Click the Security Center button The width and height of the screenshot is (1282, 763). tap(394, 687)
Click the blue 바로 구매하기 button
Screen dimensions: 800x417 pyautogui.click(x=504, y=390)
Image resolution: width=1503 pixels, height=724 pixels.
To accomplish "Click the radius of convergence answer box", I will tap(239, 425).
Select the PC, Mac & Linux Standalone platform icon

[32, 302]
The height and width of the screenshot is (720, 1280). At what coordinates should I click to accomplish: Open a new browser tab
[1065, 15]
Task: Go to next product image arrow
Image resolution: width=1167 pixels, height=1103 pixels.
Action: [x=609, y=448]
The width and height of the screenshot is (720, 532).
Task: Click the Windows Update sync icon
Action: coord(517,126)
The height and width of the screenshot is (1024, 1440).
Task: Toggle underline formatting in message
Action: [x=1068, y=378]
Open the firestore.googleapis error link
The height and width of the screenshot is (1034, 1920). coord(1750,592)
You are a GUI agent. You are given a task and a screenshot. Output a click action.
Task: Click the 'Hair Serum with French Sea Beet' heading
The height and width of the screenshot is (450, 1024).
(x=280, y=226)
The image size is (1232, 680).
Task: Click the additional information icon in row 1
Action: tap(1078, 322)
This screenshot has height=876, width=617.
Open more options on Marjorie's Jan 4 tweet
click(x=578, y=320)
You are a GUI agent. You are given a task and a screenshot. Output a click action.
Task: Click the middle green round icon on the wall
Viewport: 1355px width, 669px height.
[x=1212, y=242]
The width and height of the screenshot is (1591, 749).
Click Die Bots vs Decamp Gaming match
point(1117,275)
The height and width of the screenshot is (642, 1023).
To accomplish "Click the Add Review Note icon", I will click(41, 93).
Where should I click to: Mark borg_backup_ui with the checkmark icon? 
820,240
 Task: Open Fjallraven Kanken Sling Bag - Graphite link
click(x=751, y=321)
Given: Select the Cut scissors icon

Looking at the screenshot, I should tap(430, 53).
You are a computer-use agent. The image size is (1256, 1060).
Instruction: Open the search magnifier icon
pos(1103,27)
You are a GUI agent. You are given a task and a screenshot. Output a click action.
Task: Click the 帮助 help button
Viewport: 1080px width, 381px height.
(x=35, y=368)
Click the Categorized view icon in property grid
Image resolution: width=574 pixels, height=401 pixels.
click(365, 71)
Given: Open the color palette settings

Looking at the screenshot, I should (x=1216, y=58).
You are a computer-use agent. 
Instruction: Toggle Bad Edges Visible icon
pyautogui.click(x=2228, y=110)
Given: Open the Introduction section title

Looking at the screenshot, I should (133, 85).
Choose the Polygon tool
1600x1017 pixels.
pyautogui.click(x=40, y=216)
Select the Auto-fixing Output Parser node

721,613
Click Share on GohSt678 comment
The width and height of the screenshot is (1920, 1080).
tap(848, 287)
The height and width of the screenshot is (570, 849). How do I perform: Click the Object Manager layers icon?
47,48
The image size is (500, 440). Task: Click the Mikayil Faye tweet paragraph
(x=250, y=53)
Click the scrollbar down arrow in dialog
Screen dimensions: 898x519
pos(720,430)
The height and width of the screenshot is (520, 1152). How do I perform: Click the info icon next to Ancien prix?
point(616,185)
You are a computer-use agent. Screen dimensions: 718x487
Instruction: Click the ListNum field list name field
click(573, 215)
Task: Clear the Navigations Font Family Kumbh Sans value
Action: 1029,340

···

Once you have read the entries, write them all out again exactly.

*Response to the task*:
Click the Security Center button The width and height of the screenshot is (1282, 763). tap(394, 687)
Click the blue 바로 구매하기 button
Screen dimensions: 800x417 pyautogui.click(x=504, y=390)
Image resolution: width=1503 pixels, height=724 pixels.
To accomplish "Click the radius of convergence answer box", I will tap(239, 425).
Select the PC, Mac & Linux Standalone platform icon

[32, 302]
The height and width of the screenshot is (720, 1280). At what coordinates should I click to accomplish: Open a new browser tab
[1065, 15]
Task: Go to next product image arrow
Image resolution: width=1167 pixels, height=1103 pixels.
Action: [x=609, y=448]
The width and height of the screenshot is (720, 532).
Task: Click the Windows Update sync icon
Action: coord(517,126)
The height and width of the screenshot is (1024, 1440).
Task: Toggle underline formatting in message
Action: [x=1068, y=378]
Open the firestore.googleapis error link
The height and width of the screenshot is (1034, 1920). coord(1750,592)
You are a GUI agent. You are given a task and a screenshot. Output a click action.
Task: Click the 'Hair Serum with French Sea Beet' heading
The height and width of the screenshot is (450, 1024).
(x=280, y=226)
The image size is (1232, 680).
Task: Click the additional information icon in row 1
Action: tap(1078, 322)
This screenshot has height=876, width=617.
Open more options on Marjorie's Jan 4 tweet
click(x=578, y=320)
You are a GUI agent. You are given a task and a screenshot. Output a click action.
Task: Click the middle green round icon on the wall
Viewport: 1355px width, 669px height.
[x=1212, y=242]
The width and height of the screenshot is (1591, 749).
Click Die Bots vs Decamp Gaming match
point(1117,275)
The height and width of the screenshot is (642, 1023).
To accomplish "Click the Add Review Note icon", I will click(41, 93).
Where should I click to: Mark borg_backup_ui with the checkmark icon? 
820,240
 Task: Open Fjallraven Kanken Sling Bag - Graphite link
click(x=751, y=321)
Given: Select the Cut scissors icon

Looking at the screenshot, I should tap(430, 53).
You are a computer-use agent. The image size is (1256, 1060).
Instruction: Open the search magnifier icon
pos(1103,27)
You are a GUI agent. You are given a task and a screenshot. Output a click action.
Task: Click the 帮助 help button
Viewport: 1080px width, 381px height.
(x=35, y=368)
Click the Categorized view icon in property grid
Image resolution: width=574 pixels, height=401 pixels.
click(365, 71)
Given: Open the color palette settings

Looking at the screenshot, I should (x=1216, y=58).
You are a computer-use agent. 
Instruction: Toggle Bad Edges Visible icon
pyautogui.click(x=2228, y=110)
Given: Open the Introduction section title

Looking at the screenshot, I should (133, 85).
Choose the Polygon tool
1600x1017 pixels.
pyautogui.click(x=40, y=216)
Select the Auto-fixing Output Parser node

721,613
Click Share on GohSt678 comment
The width and height of the screenshot is (1920, 1080).
tap(848, 287)
The height and width of the screenshot is (570, 849). How do I perform: Click the Object Manager layers icon?
47,48
The image size is (500, 440). Task: Click the Mikayil Faye tweet paragraph
(x=250, y=53)
Click the scrollbar down arrow in dialog
Screen dimensions: 898x519
pos(720,430)
The height and width of the screenshot is (520, 1152). How do I perform: Click the info icon next to Ancien prix?
point(616,185)
You are a computer-use agent. Screen dimensions: 718x487
Instruction: Click the ListNum field list name field
click(573, 215)
Task: Clear the Navigations Font Family Kumbh Sans value
Action: 1029,340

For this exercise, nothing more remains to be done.